When working with data that you didn’t set out to gather you have to be careful to think about what the data actually means, rather than what it seems to be saying. As an example, one of the “interesting” side effects of FixMyStreet is a database of places people have reported dog poop (or “dog fouling” as it tends to be called academically). We now have over 20,000 locations across the UK where nature’s call has both been heard, and reported.
My first thought when learning about this data was “that’s a lot of dog poop!” but it turns out 20,000 dog poops is not a lot of dog poop at all. There are an estimated 8.5 million dogs in the UK, assuming (on average) each one poops once a day, they’ll produce over 3.1 billion poops a year.
So actually, 20,000 poops over nine years is nothing compared to the amount of pooping going on. But just because our data is a drop in the bucket doesn’t mean we can’t learn interesting things from it. The first question to ask is if we have a representative sample of where all this dog fouling is going on. The answer, sadly, is no. But the reasons for that answer raise further questions – which is interesting!
When you map the location of dog poo complaints in England against the Index of Multiple Deprivation , you get this:
This tells us that reports about dog fouling are roughly parabolic – there are more in areas in the middle than those that are either very deprived or very not.
This is interesting because when Keep Britain Tidy actually went out into the world and checked (p. 14), they found this:
This graph tells a very different story, where dog fouling gets worse the more deprived the area. But why is this? And why doesn’t our data tell the same story?
One reason we would expect more dog poop in the most deprived areas is that the most deprived areas are more urban. Taking the same IMD deciles and using the ONS’s RUC categories to apply a eight point ‘ruralness’ scale (where 1 is ‘Urban major conurbation’ and 8 is ‘Rural village and dispersed in a sparse setting’) lets us see the average ‘ruralness’ of each decile. While this reflects that deprivation is spread across urban and rural areas – the most deprived areas tend to be more urban.
As urban areas have fewer natural places to dispose of dog waste, and the most deprived areas are more urban, we would expect the most deprived areas to have more dog fouling. We also know that measures that contribute to IMD scores (such as crime levels) are related to trust and social cohesion in an area. When social cohesion is lower, we would expect more dog fouling because owners feel less surveyed and are less concerned with the opinion of neighbours. The real world increase reported by the Keep Britain Tidy survey supports these relationships.

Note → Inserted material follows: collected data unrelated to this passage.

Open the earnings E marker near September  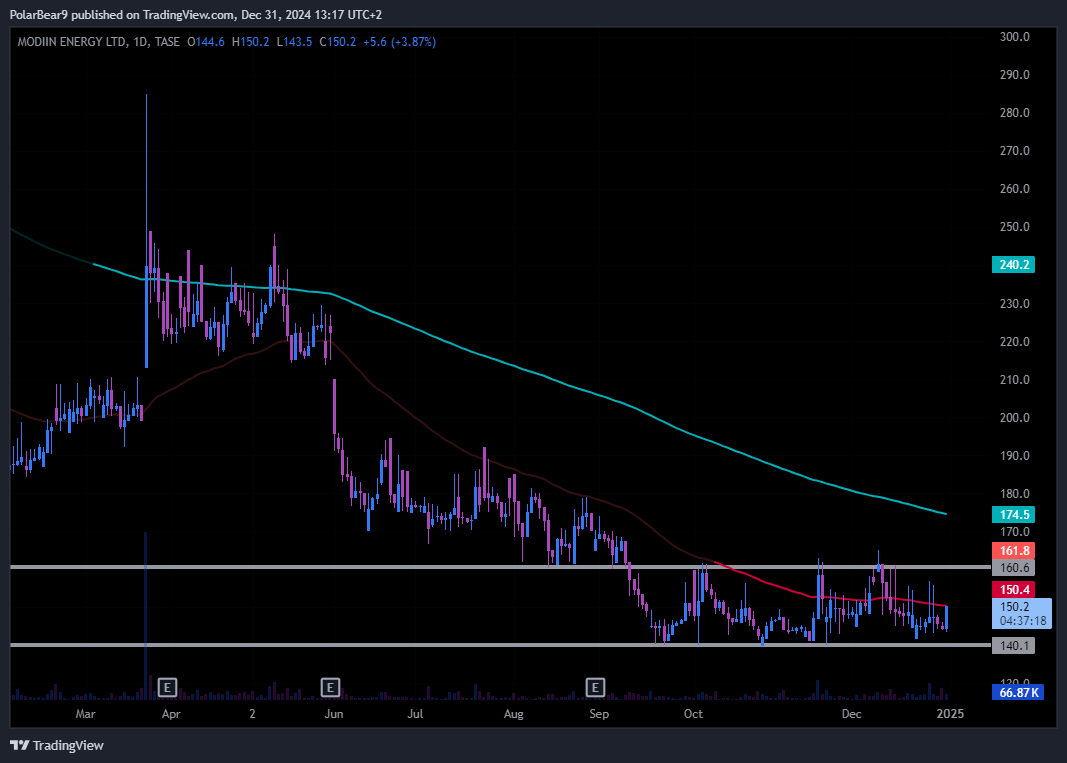tap(596, 687)
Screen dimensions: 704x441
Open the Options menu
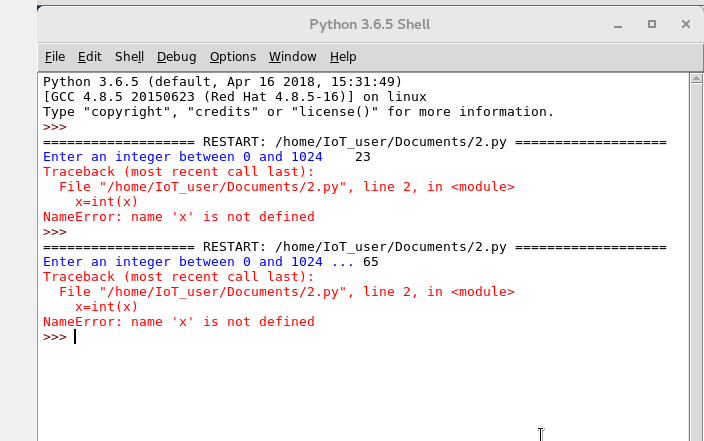pyautogui.click(x=233, y=57)
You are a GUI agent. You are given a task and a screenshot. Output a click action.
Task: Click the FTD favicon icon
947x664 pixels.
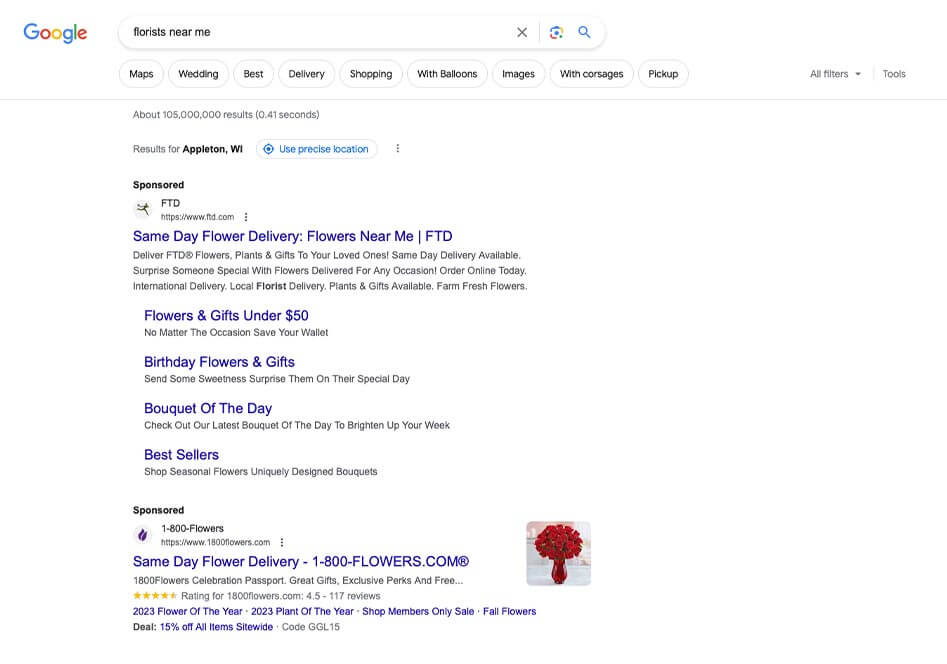[x=143, y=209]
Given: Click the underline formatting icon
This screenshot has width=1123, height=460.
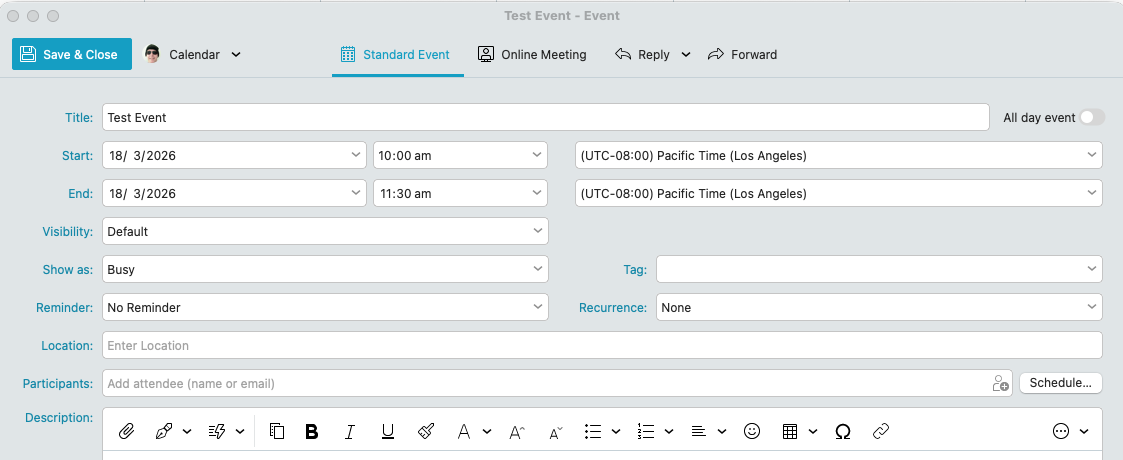Looking at the screenshot, I should click(388, 431).
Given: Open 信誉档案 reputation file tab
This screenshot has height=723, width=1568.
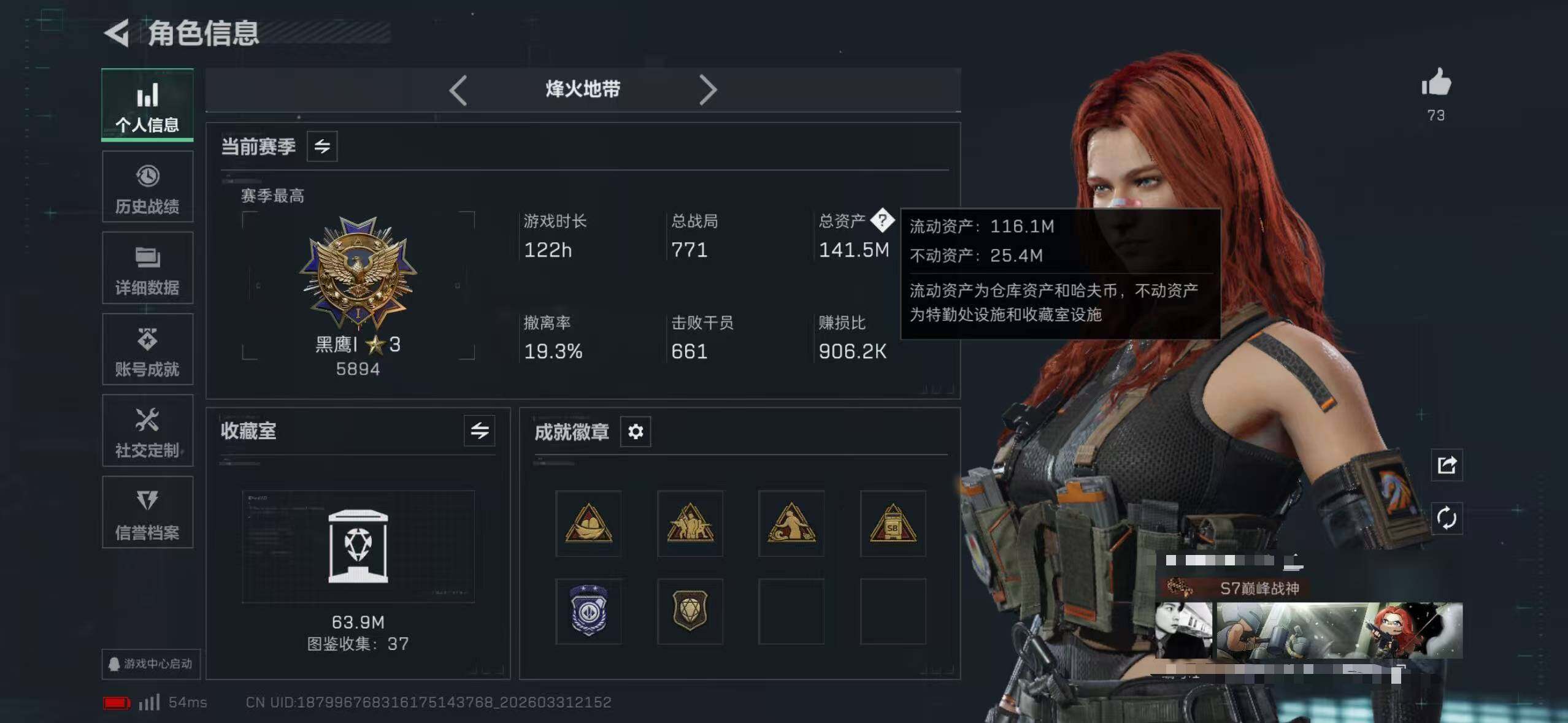Looking at the screenshot, I should click(147, 512).
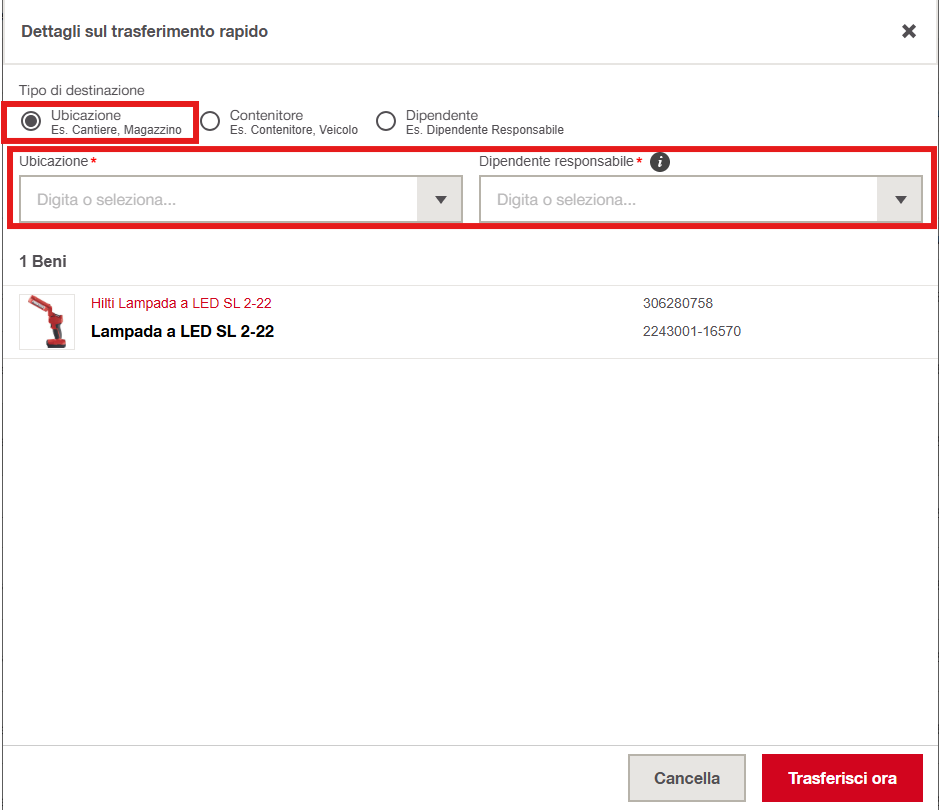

The drop off in our reported data compared to the real world can be explained by features of the general model for understanding FixMyStreet reports — some measures of deprivation are correlated with increased reports (because they relate to more problems) and others with decreased reports (because they hurt the ability or inclination of people to report). We would also expect areas with worse deprivation to have fewer reports because of disengagement with civic structures.
Quickly checking the English dog fouling data (so only 17,103 dog poops) against the same model confirms that significant relationships exist for the same deprivation indexes as the global dataset with the largest effect size of a measure of deprivation being for health – as health deprivation in an area goes up, reports of dog fouling increase.
What this tells us is that our dog data (and probably our data more generally) is clipped in areas of the highest deprivation. We’re not getting as many reports as the physical survey would suggest and so our data has very real limits in identifying the areas worse affected by a problem.
This is a lesson in being careful about interpreting datasets you pick up off the ground – if you used this data to conclude the most deprived areas had a similar dog poop problem to the least deprived areas you would be wrong. Because we have an independent source of the real world rate of problems, we can see there is a mismatch between distribution in reports and reality. Using this independent data of ‘actual problems’ for one of our categories makes us more aware that there is negative pressure on reports in highly deprived areas.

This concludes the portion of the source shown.